Catechesi e formazione professionale a riscatto dell’Africa

Georges Kossi Koudjodji, prete africano, ha fatto il suo percorso di studi in Facoltà e qui è ritornato, da docente, per aiutare altri studenti a entrare nella mentalità dell’Africa e a comprendere che dignità dell’uomo, catechesi e formazione professionale sono le chiavi di un riscatto in cui anche i cristiani hanno la loro parte di responsabilità.

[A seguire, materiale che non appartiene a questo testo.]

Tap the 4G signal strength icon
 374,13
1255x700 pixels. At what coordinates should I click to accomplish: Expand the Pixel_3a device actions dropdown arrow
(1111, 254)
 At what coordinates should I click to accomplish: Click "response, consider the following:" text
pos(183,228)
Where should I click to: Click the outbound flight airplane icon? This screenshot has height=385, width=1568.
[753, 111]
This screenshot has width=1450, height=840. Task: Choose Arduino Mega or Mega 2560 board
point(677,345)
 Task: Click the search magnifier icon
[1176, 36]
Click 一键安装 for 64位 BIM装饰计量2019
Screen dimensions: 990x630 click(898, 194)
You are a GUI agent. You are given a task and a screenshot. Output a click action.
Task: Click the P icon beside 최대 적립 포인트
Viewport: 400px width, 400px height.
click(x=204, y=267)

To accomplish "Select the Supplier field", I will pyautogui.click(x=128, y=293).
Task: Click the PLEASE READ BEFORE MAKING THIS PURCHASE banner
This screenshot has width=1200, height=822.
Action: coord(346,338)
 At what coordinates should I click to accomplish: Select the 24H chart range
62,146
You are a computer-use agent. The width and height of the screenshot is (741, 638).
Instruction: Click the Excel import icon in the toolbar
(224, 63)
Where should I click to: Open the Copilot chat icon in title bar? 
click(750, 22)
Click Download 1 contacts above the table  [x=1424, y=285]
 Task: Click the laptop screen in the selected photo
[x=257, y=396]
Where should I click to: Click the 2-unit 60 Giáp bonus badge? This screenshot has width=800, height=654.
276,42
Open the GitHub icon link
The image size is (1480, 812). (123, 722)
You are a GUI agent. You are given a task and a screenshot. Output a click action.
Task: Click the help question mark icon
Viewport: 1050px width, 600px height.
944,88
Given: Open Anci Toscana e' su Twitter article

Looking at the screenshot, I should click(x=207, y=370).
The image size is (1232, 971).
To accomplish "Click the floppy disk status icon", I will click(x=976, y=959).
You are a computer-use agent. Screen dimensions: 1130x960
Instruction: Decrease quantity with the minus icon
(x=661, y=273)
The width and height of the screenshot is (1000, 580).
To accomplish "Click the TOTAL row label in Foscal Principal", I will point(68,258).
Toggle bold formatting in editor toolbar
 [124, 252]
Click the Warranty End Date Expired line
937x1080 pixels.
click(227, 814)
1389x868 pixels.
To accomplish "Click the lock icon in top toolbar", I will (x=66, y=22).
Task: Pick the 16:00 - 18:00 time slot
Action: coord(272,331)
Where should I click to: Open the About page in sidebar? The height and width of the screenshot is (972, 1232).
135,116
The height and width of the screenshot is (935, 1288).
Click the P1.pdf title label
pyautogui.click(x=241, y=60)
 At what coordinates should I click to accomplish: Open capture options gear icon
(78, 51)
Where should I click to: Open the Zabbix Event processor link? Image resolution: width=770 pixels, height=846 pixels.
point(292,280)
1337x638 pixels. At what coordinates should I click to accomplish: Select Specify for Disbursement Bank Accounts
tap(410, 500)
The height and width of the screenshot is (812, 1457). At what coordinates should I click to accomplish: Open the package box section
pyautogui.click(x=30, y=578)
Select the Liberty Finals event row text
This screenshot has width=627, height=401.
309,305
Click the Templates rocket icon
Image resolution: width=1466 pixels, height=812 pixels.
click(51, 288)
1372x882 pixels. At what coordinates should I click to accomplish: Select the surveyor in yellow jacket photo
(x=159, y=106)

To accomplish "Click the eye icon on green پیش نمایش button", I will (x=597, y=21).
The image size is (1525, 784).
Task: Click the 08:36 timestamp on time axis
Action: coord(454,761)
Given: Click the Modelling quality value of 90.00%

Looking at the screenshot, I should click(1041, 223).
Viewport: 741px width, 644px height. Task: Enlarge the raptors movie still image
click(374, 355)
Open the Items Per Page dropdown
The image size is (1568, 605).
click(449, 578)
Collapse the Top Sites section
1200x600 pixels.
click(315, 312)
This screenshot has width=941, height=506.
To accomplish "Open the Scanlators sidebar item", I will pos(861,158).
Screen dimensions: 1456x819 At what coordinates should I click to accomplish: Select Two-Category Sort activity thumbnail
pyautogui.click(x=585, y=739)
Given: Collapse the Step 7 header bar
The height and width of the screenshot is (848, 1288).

È un’esperienza di insegnamento del tutto nuova quella che è stata proposta, nell’anno accademico 2017/2018, da Georges Kossi Koudjodji, 45enne prete africano (originario del Togo) che ha conseguito presso la Facoltà del Triveneto i titoli di licenza e di dottorato (nel 2014, con la tesi La médiation des ancêtres chez les eve du Togo et sa reception par le christianisme. Une lecture phénoménologique et théologique). È poi rientrato nel suo paese e dal vescovo è stato “promosso” rettore del santuario di Notre Dame du Lac, il più importante del Togo. Dopo tre anni è tornato a Padova per tenere un ciclo di sei lezioni su Missione della chiesa e inculturazione del vangelo, proposte come aiuto e stimolo, in particolare, per gli studenti africani (nel ciclo di licenza sono una decina, provenienti da Togo, Camerun, Mozambico, Guinea, Burundi, Costa d’Avorio). È un invito che la Facoltà gli ha rivolto nella logica dello scambio dei doni fra le chiese e dei contesti nei quali si fa teologia, reso possibile anche grazie a una donazione fatta dal vescovo emerito di Padova mons. Antonio Mattiazzo ed espressamente destinata al sostegno di studenti di provenienza extraeuropea.

Don Giorgio, come ama essere chiamato, è nato e cresciuto a Togoville, centro di 10mila abitanti dove hanno lavorato a lungo i missionari comboniani. E proprio da uno di loro, padre Fabio Gigli, ha “ricevuto” la sua vocazione «Era quasi cieco – racconta – e io lo accompagnavo ovunque; poi lui ha guidato me dall’ingresso in seminario fino all’ordinazione sacerdotale».
Oggi don Giorgio è felice per l’interesse suscitato dalle sue lezioni negli studenti, sia italiani sia africani, che hanno interagito in classe stimolati delle peculiarità della teologia africana e dalla problematica dell’inculturazione.

«L’inculturazione – spiega – riguarda tutti gli ambiti della vita e dell’uomo africano. Il problema dell’Africa non è l’avere, ma l’essere: la dignità dell’uomo deve stare al centro. Bisogna restituire all’africano la sua dignità e solo con questa presa di consapevolezza si può considerare poi l’aspetto materiale».

La domanda da porsi, allora è: come evangelizzare?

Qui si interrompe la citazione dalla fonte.